(Stored data entries)
Start of Block

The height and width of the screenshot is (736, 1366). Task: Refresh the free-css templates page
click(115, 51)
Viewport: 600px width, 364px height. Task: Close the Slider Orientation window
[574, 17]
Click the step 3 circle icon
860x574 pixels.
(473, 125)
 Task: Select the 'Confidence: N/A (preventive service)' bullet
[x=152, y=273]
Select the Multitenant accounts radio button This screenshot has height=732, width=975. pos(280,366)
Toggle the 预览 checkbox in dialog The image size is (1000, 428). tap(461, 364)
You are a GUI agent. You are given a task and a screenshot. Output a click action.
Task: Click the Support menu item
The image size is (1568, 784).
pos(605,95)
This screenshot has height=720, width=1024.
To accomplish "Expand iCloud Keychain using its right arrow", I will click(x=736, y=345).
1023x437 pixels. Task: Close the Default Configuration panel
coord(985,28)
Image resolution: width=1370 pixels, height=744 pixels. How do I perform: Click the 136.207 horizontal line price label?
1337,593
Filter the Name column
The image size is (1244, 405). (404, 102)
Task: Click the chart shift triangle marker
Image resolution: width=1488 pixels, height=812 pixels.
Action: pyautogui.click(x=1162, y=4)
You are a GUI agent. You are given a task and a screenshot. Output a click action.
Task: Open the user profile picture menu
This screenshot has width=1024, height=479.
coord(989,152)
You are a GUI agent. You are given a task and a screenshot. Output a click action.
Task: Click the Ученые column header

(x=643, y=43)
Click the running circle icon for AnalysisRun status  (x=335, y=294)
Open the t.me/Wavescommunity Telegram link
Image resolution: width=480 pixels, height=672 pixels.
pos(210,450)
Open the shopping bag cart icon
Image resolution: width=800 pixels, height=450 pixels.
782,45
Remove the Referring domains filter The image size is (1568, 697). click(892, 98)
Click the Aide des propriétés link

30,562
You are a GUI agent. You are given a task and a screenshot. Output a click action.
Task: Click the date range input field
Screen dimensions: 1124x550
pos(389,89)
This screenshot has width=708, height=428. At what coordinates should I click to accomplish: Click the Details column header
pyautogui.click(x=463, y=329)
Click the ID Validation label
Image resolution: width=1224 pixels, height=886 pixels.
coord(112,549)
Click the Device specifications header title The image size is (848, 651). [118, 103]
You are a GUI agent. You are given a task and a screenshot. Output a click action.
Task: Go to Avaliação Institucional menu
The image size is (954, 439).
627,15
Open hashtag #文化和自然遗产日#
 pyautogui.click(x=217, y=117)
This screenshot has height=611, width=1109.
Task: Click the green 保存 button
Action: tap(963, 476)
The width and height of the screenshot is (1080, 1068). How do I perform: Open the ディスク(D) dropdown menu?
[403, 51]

End of Block

Problem requirements: The response should contain only a verbatim copy of the lines from the line with "The width and" to the final line of the records.

Answer section:
The width and height of the screenshot is (1080, 1068). How do I perform: Open the ディスク(D) dropdown menu?
[403, 51]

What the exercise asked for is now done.